3. Pregnant or nursing females, female patients of childbearing potential, and fertile male patients with female partners of childbearing potential unwilling use acceptable contraception methods at least 28 days before the first dose of study treatment until 90 days after the last dose of study treatment.

4. Any known, documented, or suspected history of illicit substance abuse that would preclude patient from participation, unless clinically justified (ie, will not interfere with study participation and/or will not compromise study objectives) per judgment of the Investigator and with approval of the Medical Monitor or Study Director.

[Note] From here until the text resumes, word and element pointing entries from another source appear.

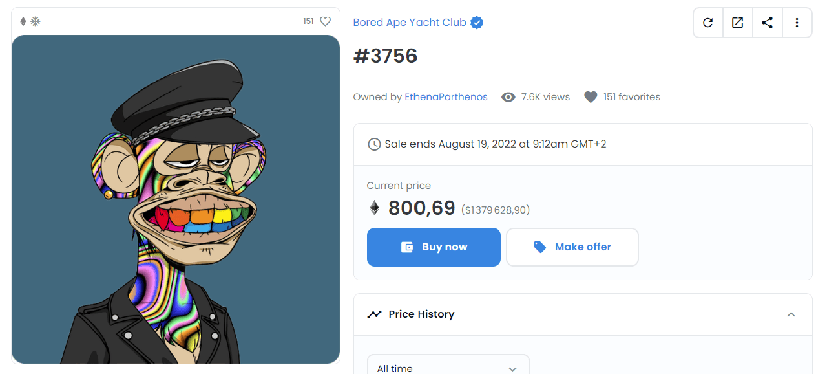Favorite the item with the heart on the image card
Screen dimensions: 827x374
325,21
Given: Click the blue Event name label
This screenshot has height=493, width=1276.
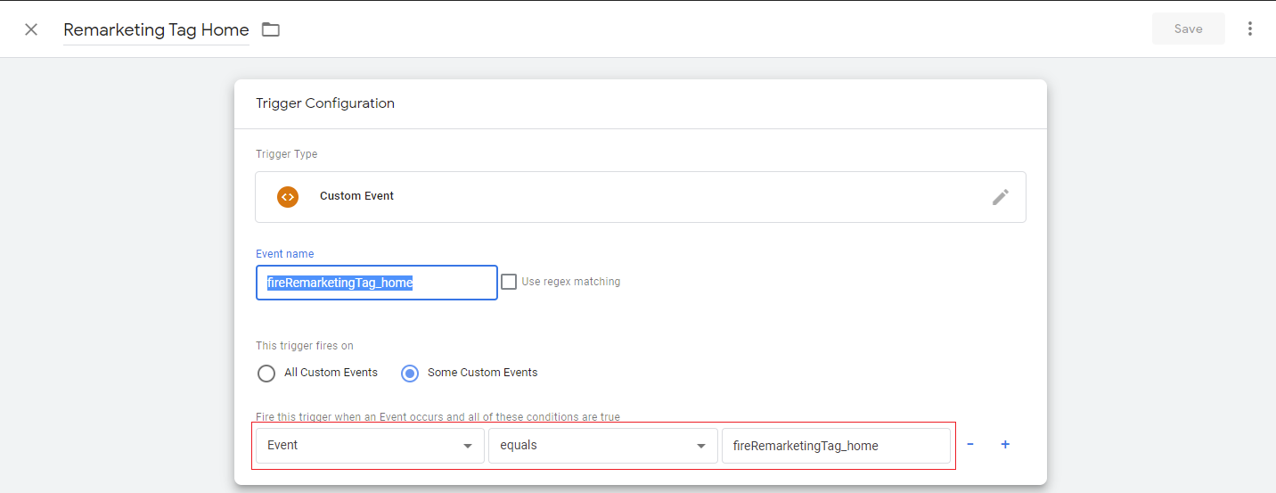Looking at the screenshot, I should point(284,254).
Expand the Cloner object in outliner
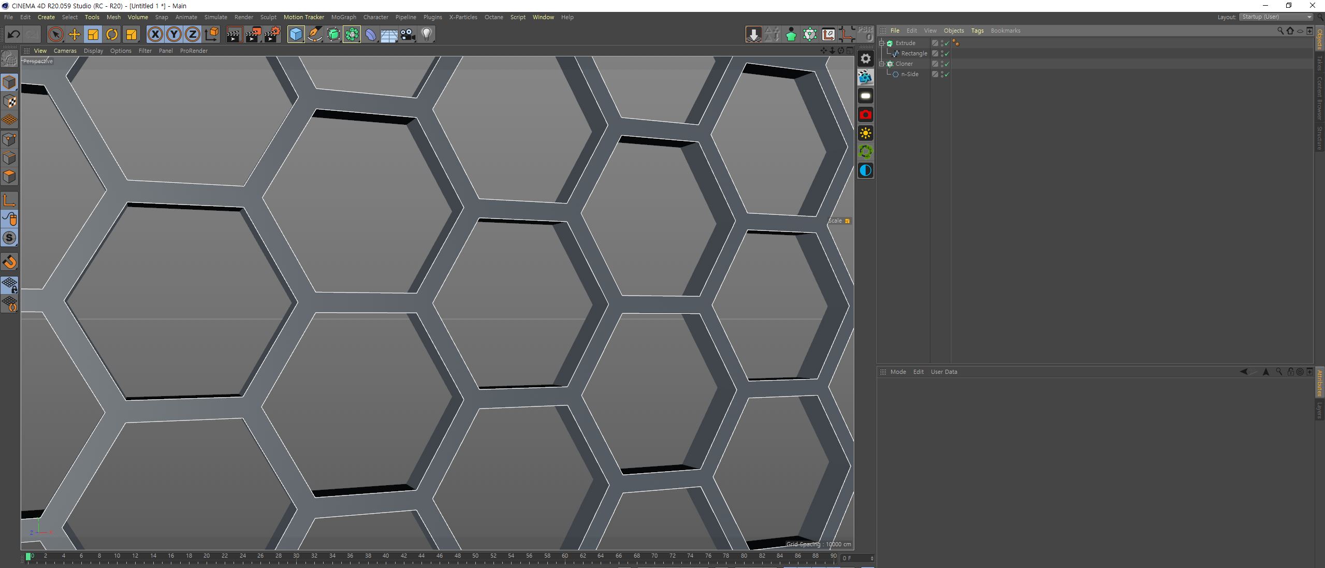The height and width of the screenshot is (568, 1325). point(881,63)
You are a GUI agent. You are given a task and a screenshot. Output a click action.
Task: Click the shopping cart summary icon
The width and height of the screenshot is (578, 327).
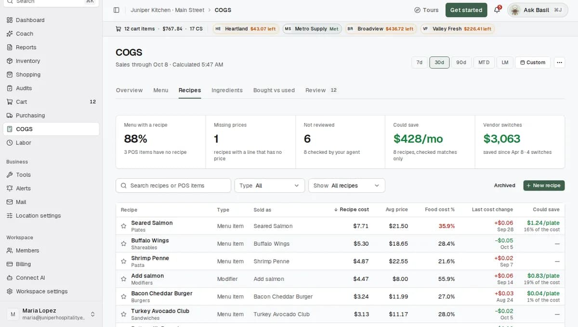point(118,29)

• Exception: Physician-prescribed medicinal opioids or cannabinoids are allowed for pain management. Cannabinoids are allowed for patients from states/countries that have legalized their use.

• Note: Patients with ongoing or prior history of alcoholism are excluded unless they qualify per LFTs and liver imaging.

1. Any other disease or clinically significant abnormality in laboratory parameters, including serious medical or psychiatric illness/condition likely in the judgment of the Investigator to interfere with compliance to protocol treatment/research, or which might compromise the safety of the patient or interfere with participation in the study or compromise the study objective.

Note: Patients with the following ongoing comorbid conditions are excluded:

a. Acute deep vein thrombosis or clinically significant pulmonary embolism not resolved or stable for at least 3 months prior to the start of study treatment.

b. Clinically significant, uncontrolled with medication type 2 diabetes mellitus; metabolic syndrome or pre-diabetes; insulin-resistance (with hemoglobin A1c >6%).

c. Clinically significant, uncontrolled with medication hypothyroidism.

d. Clinically significant, uncontrolled with medication hypertension Stage >1.

e. Clinically significant, uncontrolled with medication hypertriglyceridemia.

f. Hypoxia with oxygen saturation <92%.

g. Encephalopathy Stage ≥1.

1. Any evidence or history of multiple sclerosis (MS) or other demyelinating disorders.

▪ Note: For patients without known or suspected CNS metastases, or any other neurologic findings, brain imaging is not required at baseline to rule out MS or potential demyelinating disorders.